◆ EXTRAIT ◆
◆ ◆ ◆ ◆ ◆ ◆ ◆
Michael Ignatieff est un cas classique de "beau parleur". Il aime séduire par les mots et donne souvent l'impression de prendre plaisir à s'écouter faire de belles phrases. Mais il traduit rarement ses beaux mots en actions et n'hésite pas à se contredire au besoin.
Prenez son opération "charme" lancée au Québec. En 1993, il avouait dans son livre Blood and Belonging n'avoir "jamais voyagé dans le Québec francophone". Ce qui ne l'a pas empêché à Laval, le week-end dernier, de s'exclamer "c'est mon Québec!" en rappelant l'histoire de ses grands-parents russes enterrés dans les Cantons-de-l'Est...
Se vantant de reconnaître la "nation" québécoise, Iggy refuse par contre de mettre un peu de viande sur l'os. C'est non à l'ouverture de ce qu'il appelle la "boîte de Pandore" constitutionnelle ou à l'annulation de la Loi sur la clarté. Voici d'ailleurs ce qu'il pensait de cette "nation" en 1993: "si le Québec devient souverain", écrivait-il, "la voie serait ouverte à la tyrannie ethnique de la majorité" [sic]. Bon. Vous me direz qu'il n'y a que les idiots qui ne changent jamais d'idée. Vrai. Mais avouez que le contraste est saisissant entre ses belles paroles d'aujourd'hui et son ouvrage de 1993.
Quant au fond, et non la forme, les belles paroles d'Iggy ressemblent à celles d'un Stéphane Dion. Lorsque Iggy dit ne voir aucune "contradiction" entre la fierté d'être Québécois et celle d'être Canadien, on entend Dion déclarer ceci en 1997: "Ensemble, l'identité québécoise et l'identité canadienne forment une formidable complémentarité. C'est une erreur que de les concevoir opposées l'une à l'autre." Du nouveau? Pas pour le moment. Et rien pour crier au messie. Le PLC se porte certes mieux au Québec avec 32 % d'appuis, contre 36 % pour le Bloc et 19 % pour le PC. La chute de Harper au Québec explique surtout ce mouvement: le vote fédéraliste retourne simplement à son foyer libéral naturel. Son ambitieux lieutenant Denis Coderre a beau se dire parti à la chasse aux "souverainistes fatigués", pour l'instant, le Bloc demeure le choix des souverainistes, fatigués ou non, et des nationalistes mous. Du moins, ceux qui votent encore. La raison? Si des nationalistes mous votent encore Bloc, c'est qu'ils y trouvent leur compte comme électeurs. Et c'est aussi que depuis l'échec des accords de Meech et Charlottetown, AUCUN des autres partis fédéraux ne leur offre des engagements concrets aptes à renforcer le Québec au sein de la fédération. La séduction par les mots, c'est bien beau. Mais celle par des gestes concrets l'est encore plus.
◆ ◆ ◆ ◆ ◆ ◆ ◆
◆ DONNÉES FOURNIES ◆
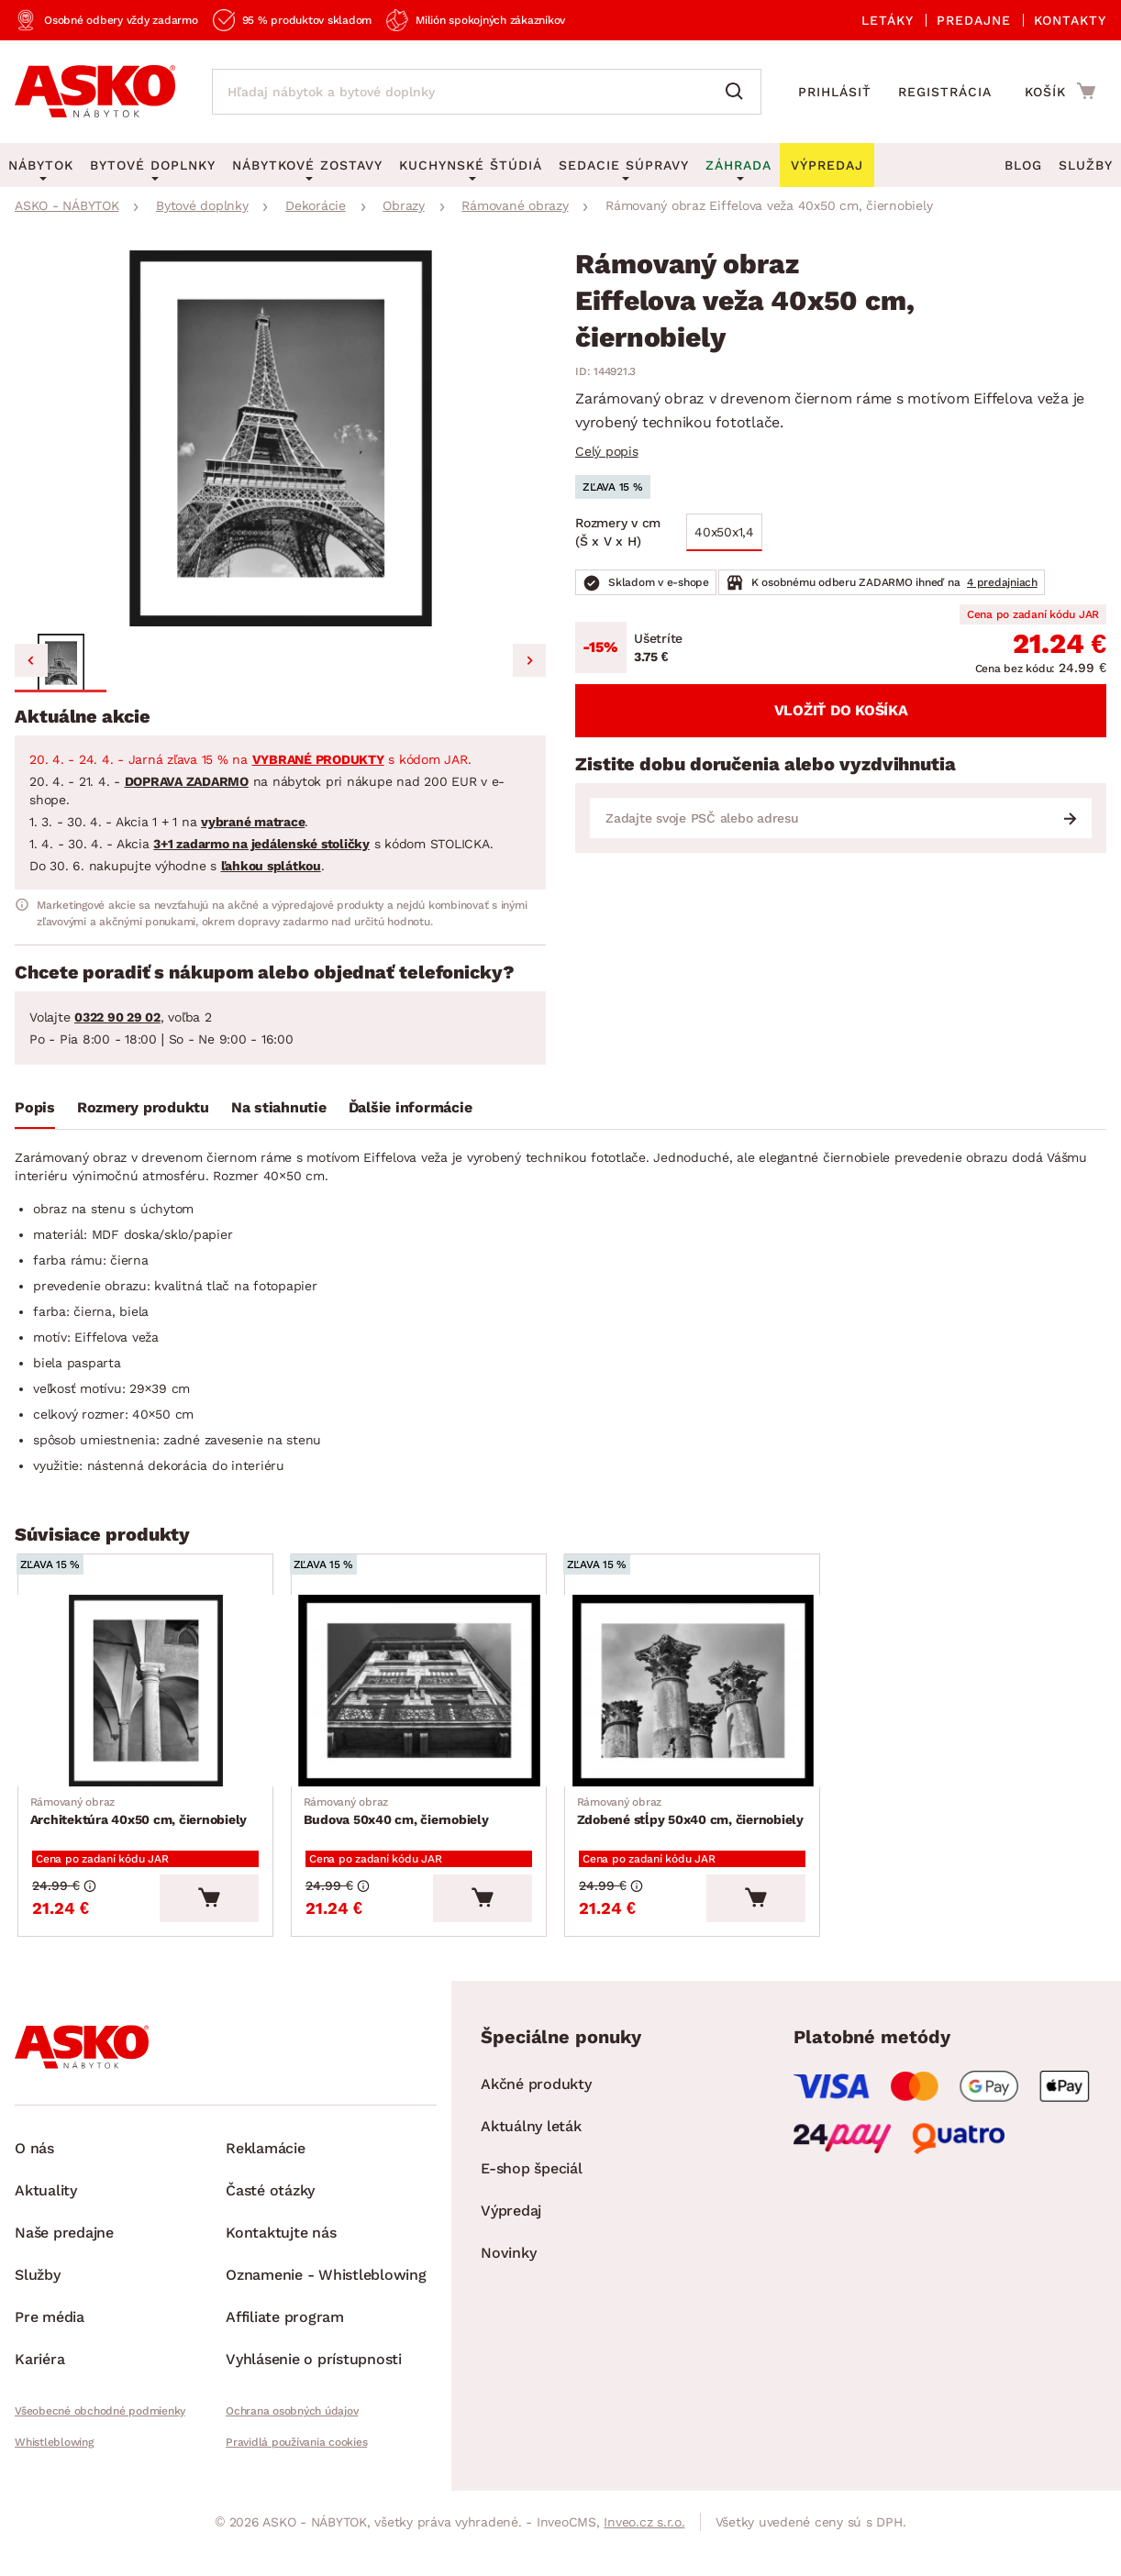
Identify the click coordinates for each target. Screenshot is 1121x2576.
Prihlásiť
◆ ◆ ◆ ◆ ◆ ◆ ◆
◆ CONSIGNE 1 ◆
Recopiez sans rien changer le passage du texte sur Michael Ignatieff qui commence par les mots contenant «Michael Ignatieff est» et se termine par «contredire au besoin.».
◆ CONSIGNE 2 ◆
D'après le texte sur Michael Ignatieff, les affirmations suivantes sont-elles justes ? Répondez par oui ou par non et citez mot pour mot les mots du texte qui le montrent.
(a) En 1993, Ignatieff a écrit qu'il n'avait jamais voyagé dans le Québec francophone.
(b) Au Québec, le Bloc a moins d'appuis que le PLC.
(c) Ignatieff est prêt à annuler la Loi sur la clarté.
◆ CONSIGNE 3 ◆
Répondez brièvement à ces questions sur le texte consacré à Michael Ignatieff :
(a) Où sont enterrés les grands-parents russes d'Ignatieff ?
(b) En quelle année Stéphane Dion a-t-il fait la déclaration citée ?
(c) Quel pourcentage d'appuis le PC obtient-il au Québec ?

◆ RÉPONSE ÉCRITE 1 ◆
Michael Ignatieff est un cas classique de "beau parleur". Il aime séduire par les mots et donne souvent l'impression de prendre plaisir à s'écouter faire de belles phrases. Mais il traduit rarement ses beaux mots en actions et n'hésite pas à se contredire au besoin.

◆ RÉPONSE ÉCRITE 2 ◆
(a) Oui : «En 1993, il avouait dans son livre Blood and Belonging n'avoir "jamais voyagé dans le Québec francophone".»
(b) Non : «Le PLC se porte certes mieux au Québec avec 32 % d'appuis, contre 36 % pour le Bloc et 19 % pour le PC.»
(c) Non : «C'est non à l'ouverture de ce qu'il appelle la "boîte de Pandore" constitutionnelle ou à l'annulation de la Loi sur la clarté.»

◆ RÉPONSE ÉCRITE 3 ◆
(a) Dans les Cantons-de-l'Est.
(b) En 1997.
(c) 19 %.